┌─ Text

Ballot access: careful what you wish for

My latest op-ed appeared in Thursday’s Virginian-Pilot. I was intrigued by a story (mentioned in the comments on this article but repeated in a number of different places) that claims that the changes to Virginia’s election laws that occurred in 1970 came about as the result of the 1965 candidacy of George Lincoln Rockwell, who headed the American Nazi Party. Although I was unable to determine the veracity of that claim (and my editors at the paper couldn’t, either, which makes me wonder: am I a journalist?), I did run across some really interesting stuff in the process.

  • A newspaper article from 1965 which mentioned the 255 signatures Rockwell turned in. At the time, the requirement for governor was a mere 250 signatures. (I found a number of sites claiming that Rockwell paid a fee in lieu of signatures. That does not appear to be the case. I found no reference to a fee in lieu of signatures.)

└─

* Exercise set
A - Using the text on ballot access, answer each question in a single short line:
(i) In which newspaper did the author's latest op-ed appear?
(ii) In what year did the changes to Virginia's election laws occur?
(iii) How many signatures did Rockwell turn in, according to the 1965 newspaper article?
B - Go on writing the text on ballot access, picking up right after its final sentence.

┌─ Material provided

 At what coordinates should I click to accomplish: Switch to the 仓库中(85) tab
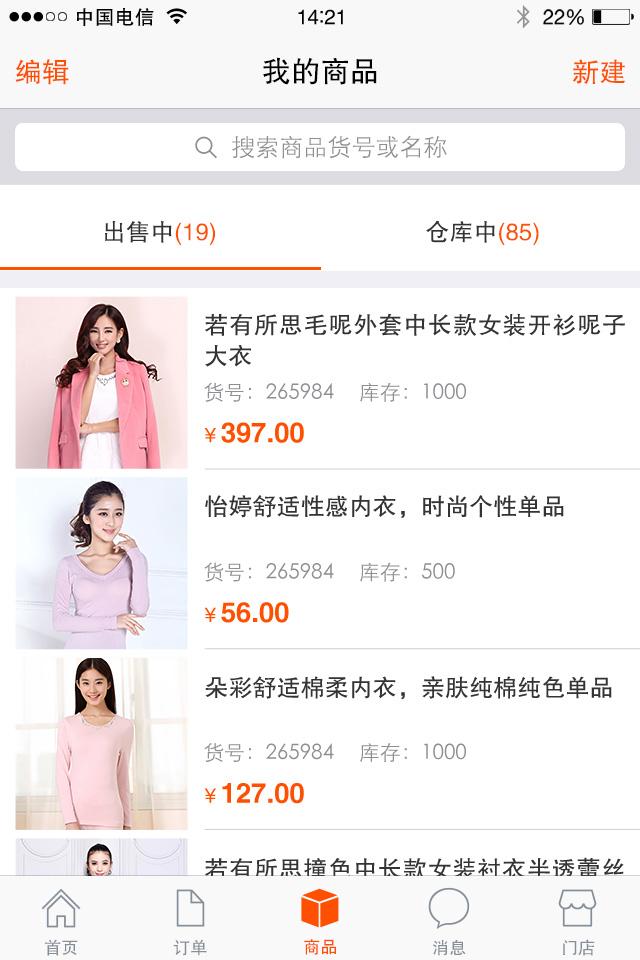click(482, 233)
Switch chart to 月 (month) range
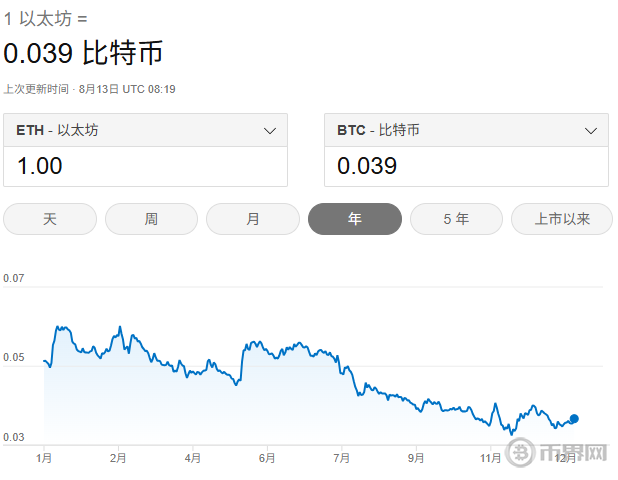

└─
┌─ Material provided

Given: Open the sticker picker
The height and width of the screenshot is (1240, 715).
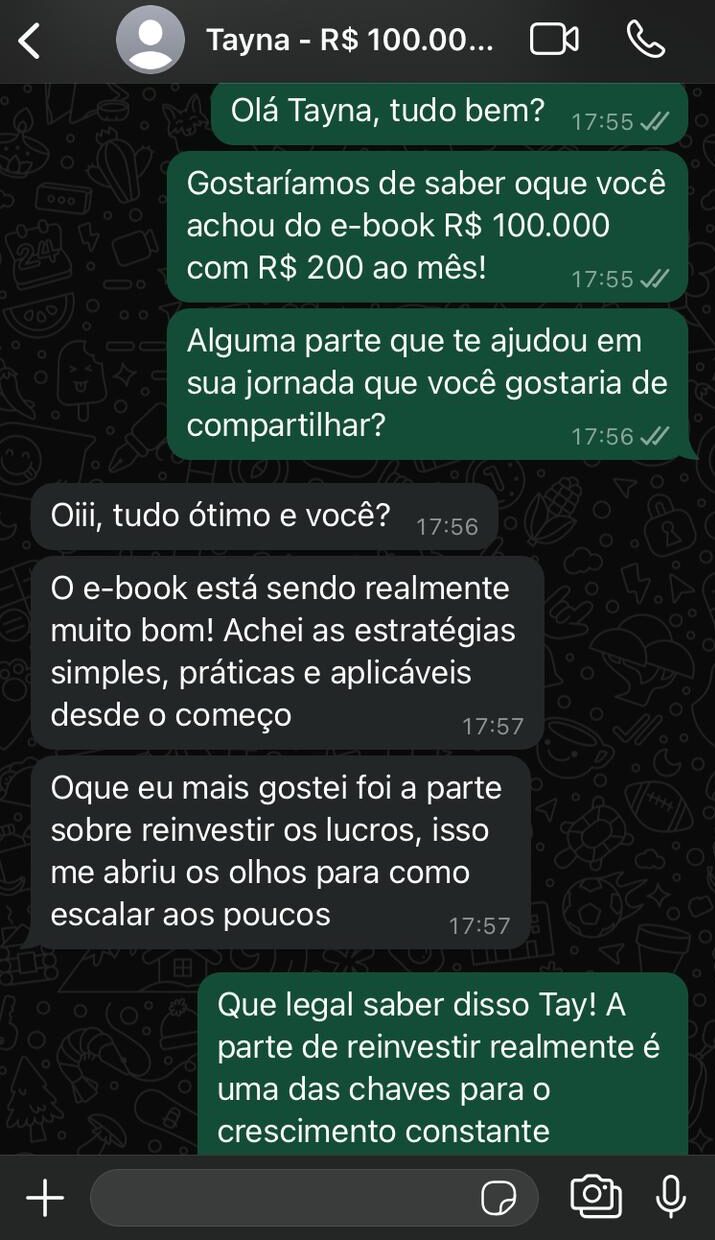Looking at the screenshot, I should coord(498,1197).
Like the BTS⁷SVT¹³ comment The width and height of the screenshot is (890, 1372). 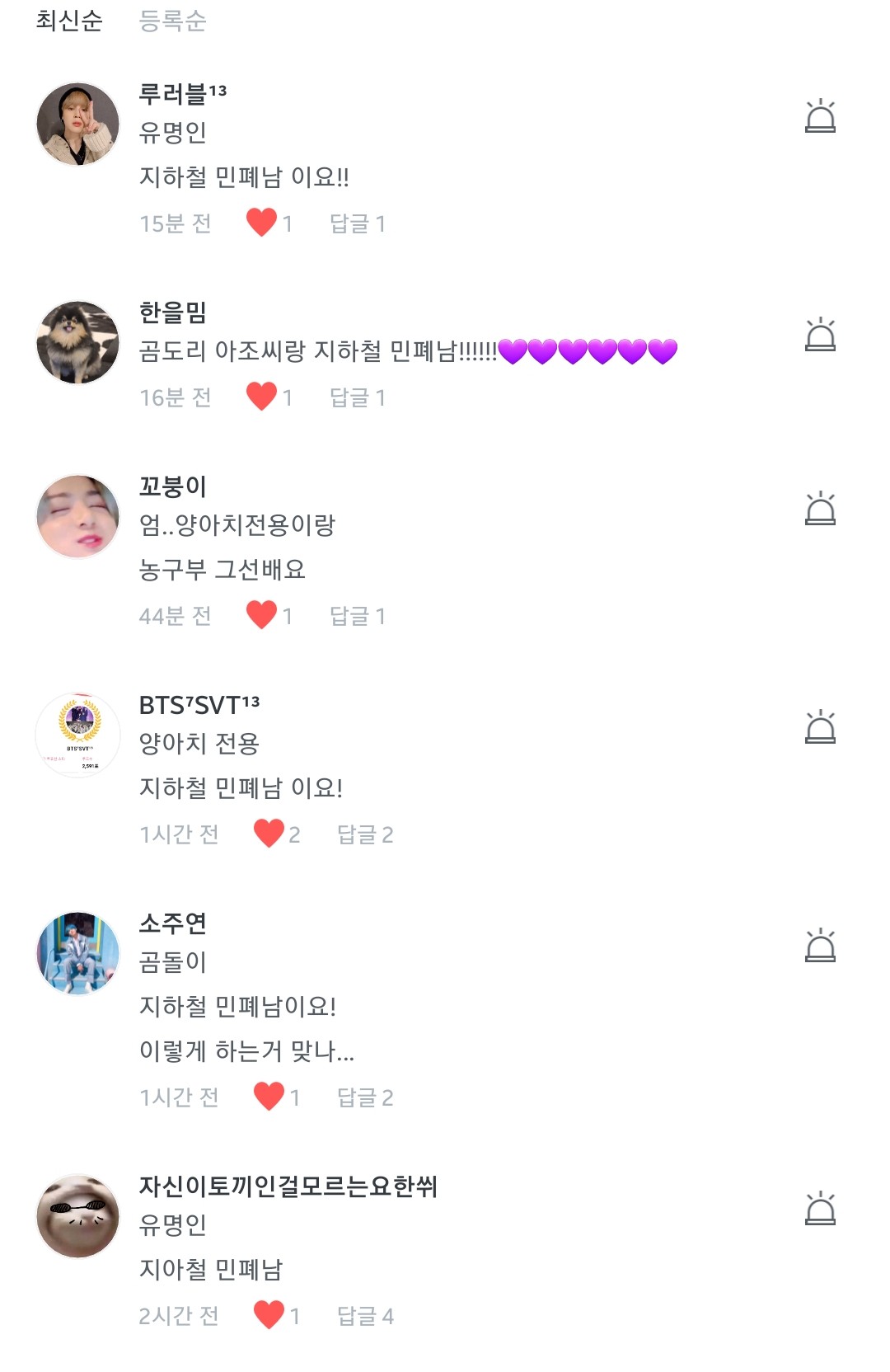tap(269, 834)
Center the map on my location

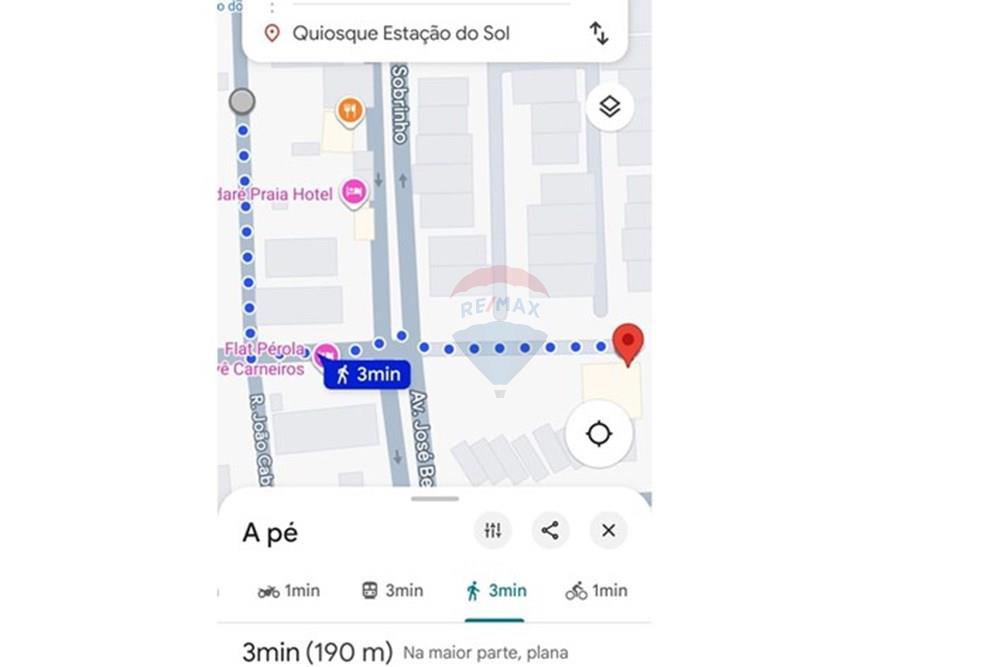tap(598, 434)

└─

* Results of the tasks
A -
(i) The Virginian-Pilot
(ii) 1970
(iii) 255

B -
  • This short article about the 1965 results, in addition to discussing Rockwell, reminded me that my good  friend’s father – “a militant segregationist and member of the John Birch Society” – was also on the gubernatorial ballot that year. Also interesting was the use of the term “right-wing Virginians.”
  • A William & Mary Law Review article (pdf) on election law reform from 1970, which explains the differences between the then-existing law and the new law. I note there is no mention of the signature requirements by Congressional district. It seems no one knows for sure when that crept into the law. The legislative history, although cited (like here), doesn’t go back far enough. Clicking on the 152 at the bottom brings up this bill, which shows the signature requirements being increased from 200 per CD to 400.
  • I discovered a new source of info – The Virginia Elections and State Elected Officials Database Project, 1776-2008 – at the University of Virginia Library. This allowed me to see the results of the 1965 election, including how much money the candidates each spent, both in 1965 dollars and in 2007 dollars. (For comparison, look at the 2005 and 2009 gubernatorial races. Yes, a lot more voters but a LOT more money spent.)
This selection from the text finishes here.